The Complaint generally alleges that the Defendants have a monopoly in the service of civil process and are price-gouging for their services. Complaint (ECF No. 1). The Complaint includes claims for violations of: the Maine Freedom of Access Act (Count I); the Maine Unfair Trade Practices Act (Count II); the duty of good faith and fair dealing (Count III); the Maine antitrust statute (Count IV); the Sherman Antitrust Act (restraint of trade) (Count V); the Sherman Antitrust Act (exclusive dealing and other exclusionary agreements) (Count VI); the Sherman Antitrust Act (monopoly) (Count VII); the Maine antitrust statute (Count VIII); the Clayton Antitrust Act (Count IX); the Sherman Antitrust Act (attempted monopolization) (Count X); the Federal Trade Commission Act (Count XI); civil conspiracy (Count XII); unjust enrichment (Count XIII); accounting (Count XIII); the Racketeer Influenced and Corrupt Organizations Act ("RICO") (Count XIV); and punitive conduct (Count XV).
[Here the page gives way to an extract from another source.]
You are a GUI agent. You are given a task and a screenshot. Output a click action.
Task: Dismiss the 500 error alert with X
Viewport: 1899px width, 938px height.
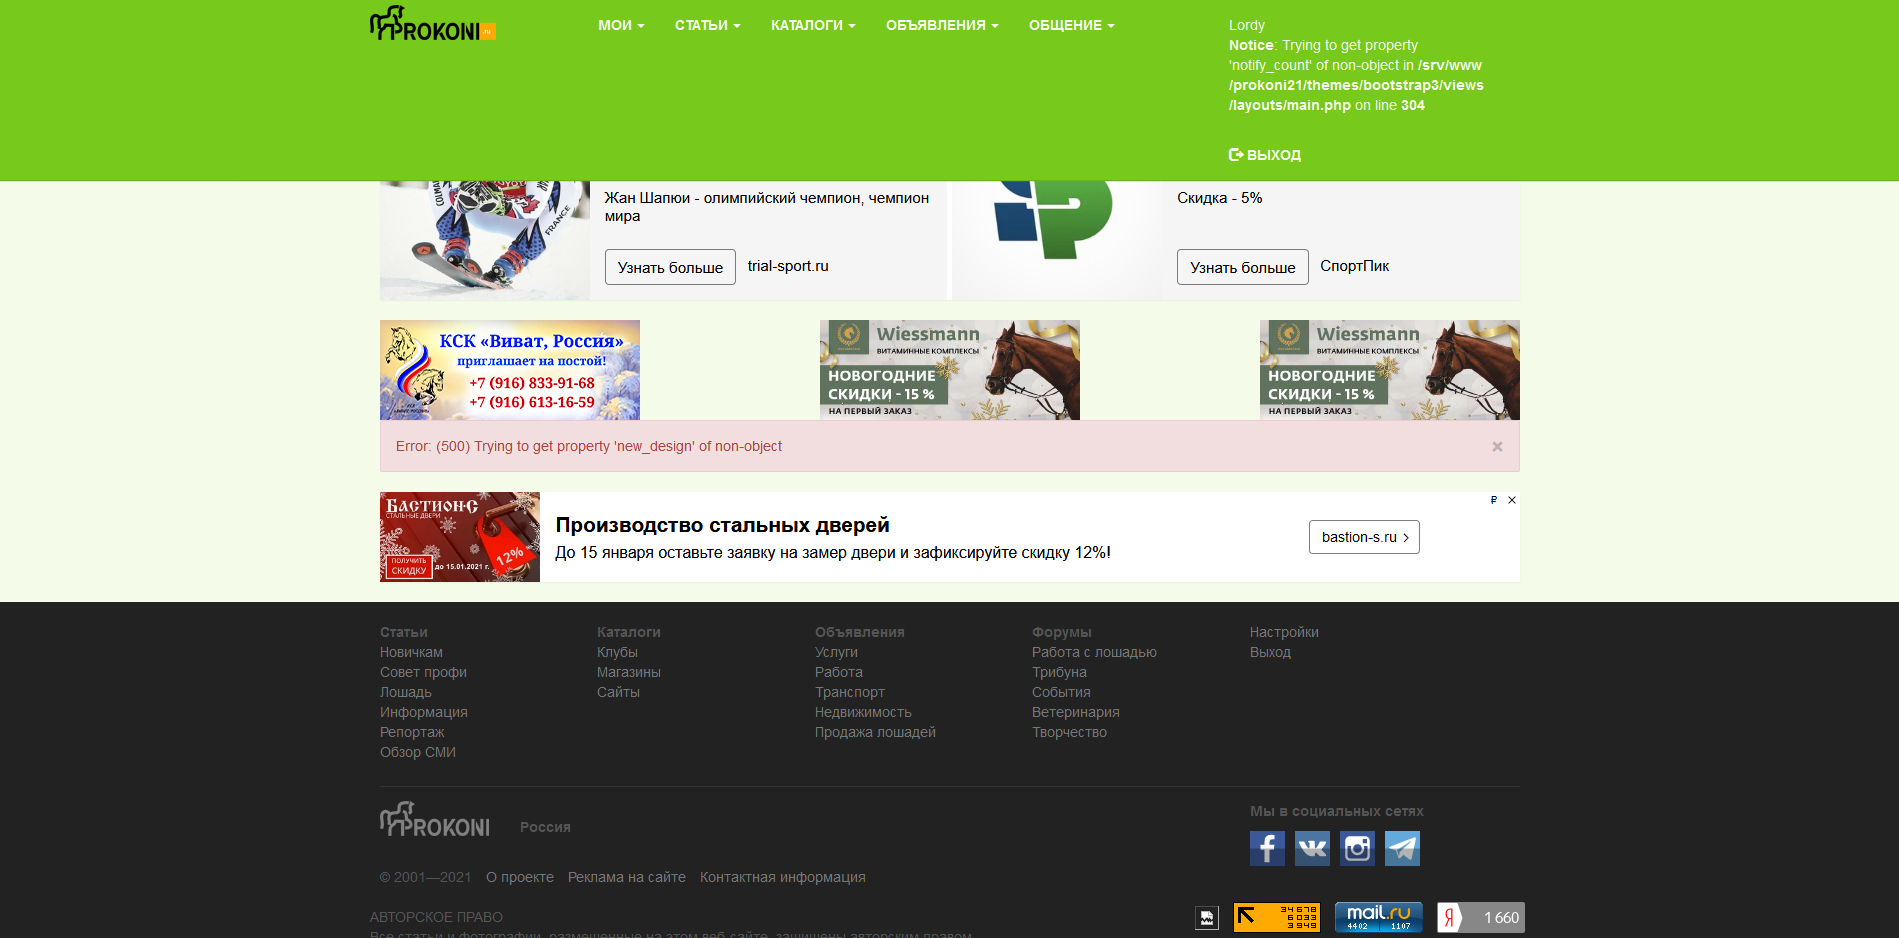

The Plaintiffs seek damages and declaratory and injunctive relief.

STANDARD OF REVIEW

Pursuant to Federal Rule of Civil Procedure 12(b)(6), a party may seek dismissal of "a claim for relief in any pleading" if that party believes that the pleading fails "to state a claim upon which relief can be granted." In assessing a motion to dismiss under Rule 12(b)(6), a court "assume[s] the truth of all of the well-pleaded facts in the complaint and draw[s] all reasonable inferences in the plaintiff's favor." Román-Oliveras v. Puerto Rico Elec. Power Auth. , 655 F.3d 43, 45 (1st Cir. 2011) (internal quotations omitted). To overcome the motion, the Plaintiffs must establish that their allegations raise a plausible basis for a fact finder to conclude that the defendant is *228legally responsible for the claims at issue. Id. at 49.

ANALYSIS

I. State Action Immunity

The Defendants have asserted state action immunity as a basis to dismiss the Plaintiffs' antitrust claims. The Supreme Court, relying on principles of federalism and state sovereignty, has held that the Sherman Act did not apply to anticompetitive restraints imposed by states "as an act of government." Parker v. Brown , 317 U.S. 341, 352, 63 S.Ct. 307, 87 L.Ed. 315 (1943).1

Parker immunity does not apply to substate entities, such as municipalities and other political subdivisions, but "substate governmental entities do receive immunity from antitrust scrutiny when they act 'pursuant to state policy to displace competition with regulation or monopoly public service.' " FTC v. Phoebe Putney Health Sys., Inc. , 568 U.S. 216, 225-26, 133 S.Ct. 1003, 185 L.Ed.2d 43 (2013) (quoting Lafayette v. La. Power & Light Co. , 435 U.S. 389, 413, 98 S.Ct. 1123, 55 L.Ed.2d 364 (1978) ); see also Hallie v. Eau Claire , 471 U.S. 34, 38, 105 S.Ct. 1713, 85 L.Ed.2d 24 (1985). "[I]mmunity will only attach to the activities of local governmental entities if they are undertaken pursuant to a 'clearly articulated and affirmatively expressed' state policy to displace competition." Id. at 226, 133 S.Ct. 1003 (quoting Cmty. Commc'ns Co., v. City of Boulder , 455 U.S. 40, 52, 102 S.Ct. 835, 70 L.Ed.2d 810 (1982) ).2 The "clear articulation" test does not require a "state legislature to have stated explicitly that it expected [the governmental entity] to engage in conduct that would have anticompetitive effects." Hallie , 471 U.S. at 42, 105 S.Ct. 1713. To satisfy the "clear articulation" test, the state need only delegate to the county "the express authority to take action that foreseeably will result in anticompetitive effects." Id. at 43, 105 S.Ct. 1713.